- **What you are asked to do**
Rewrite everything from the line containing "Task: Click the 10 tick on the upper y axis" down to the line containing "click(x=112, y=287)" in this listing, replacing "bar" with "column" and leaving everything else unchanged.

- **Data provided**
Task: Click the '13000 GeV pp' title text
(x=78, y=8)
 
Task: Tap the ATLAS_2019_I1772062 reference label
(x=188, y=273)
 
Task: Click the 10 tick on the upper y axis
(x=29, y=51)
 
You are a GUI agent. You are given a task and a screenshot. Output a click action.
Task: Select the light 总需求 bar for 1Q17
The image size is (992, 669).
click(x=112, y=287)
==
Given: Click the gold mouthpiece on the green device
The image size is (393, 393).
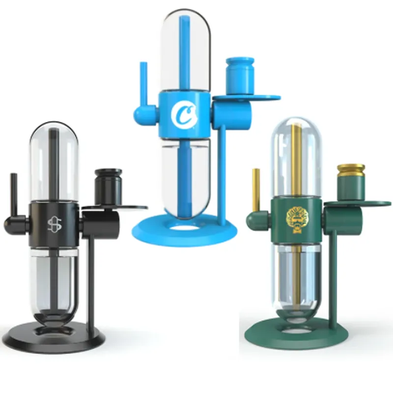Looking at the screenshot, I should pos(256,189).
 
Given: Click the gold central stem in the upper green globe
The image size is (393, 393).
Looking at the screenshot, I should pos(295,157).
* * *
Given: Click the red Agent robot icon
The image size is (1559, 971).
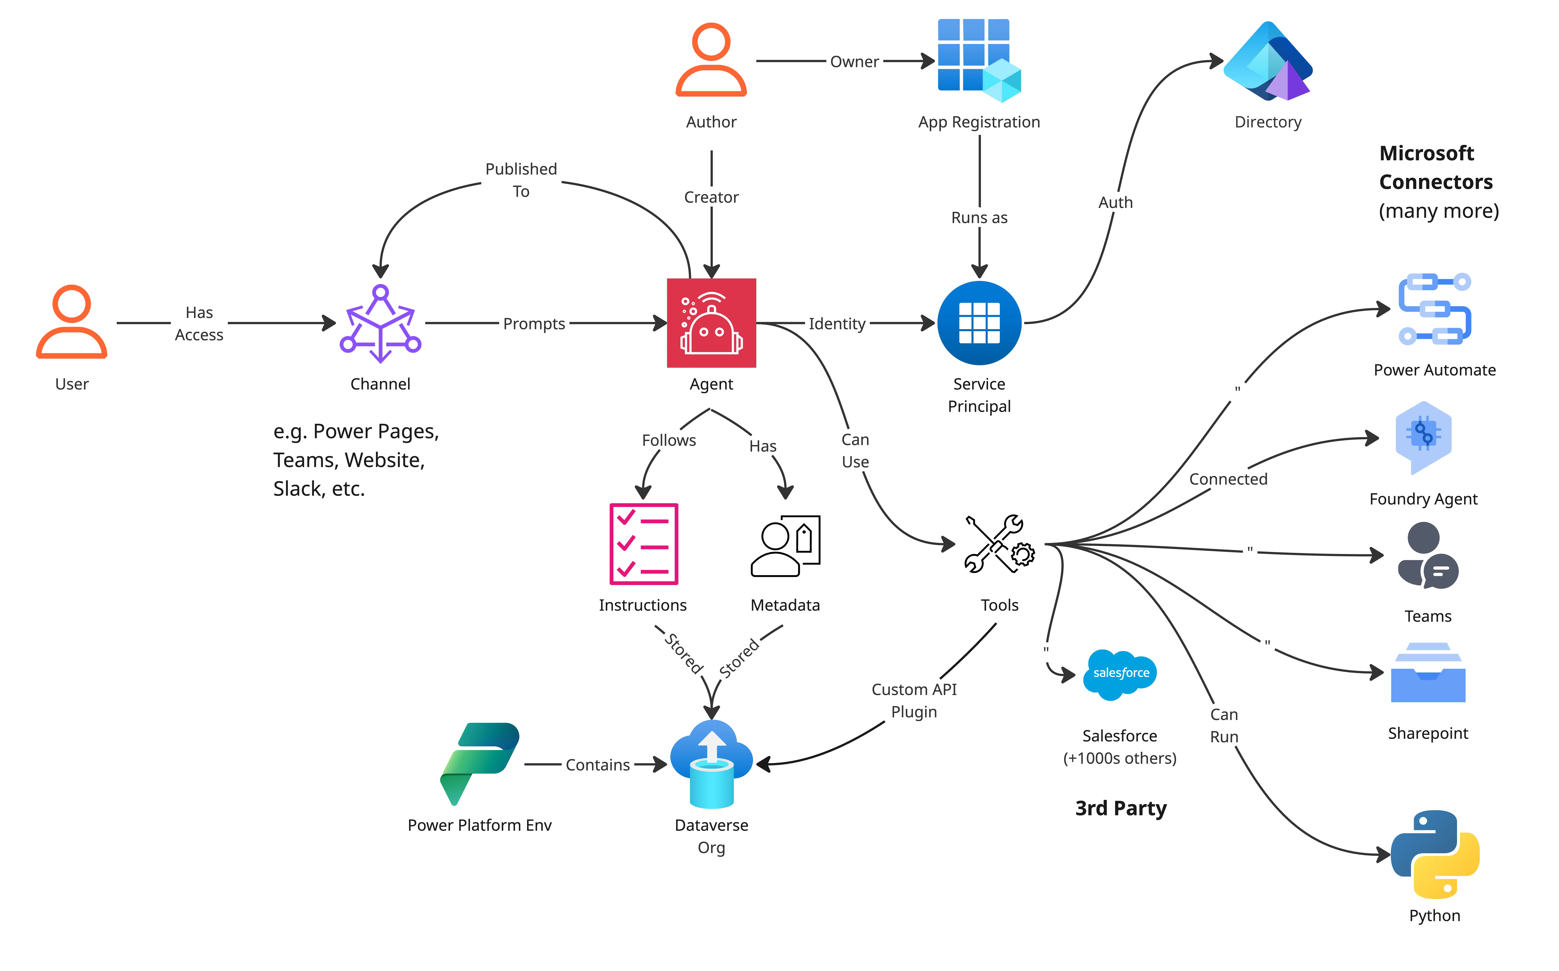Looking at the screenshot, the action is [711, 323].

- **Exercise output**
Task: Click the 10 tick on the upper y axis
(x=29, y=51)
 
You are a GUI agent. You are given a task and a screenshot. Output a click action.
Task: Select the light 总需求 column for 1Q17
The image size is (992, 669).
click(x=112, y=287)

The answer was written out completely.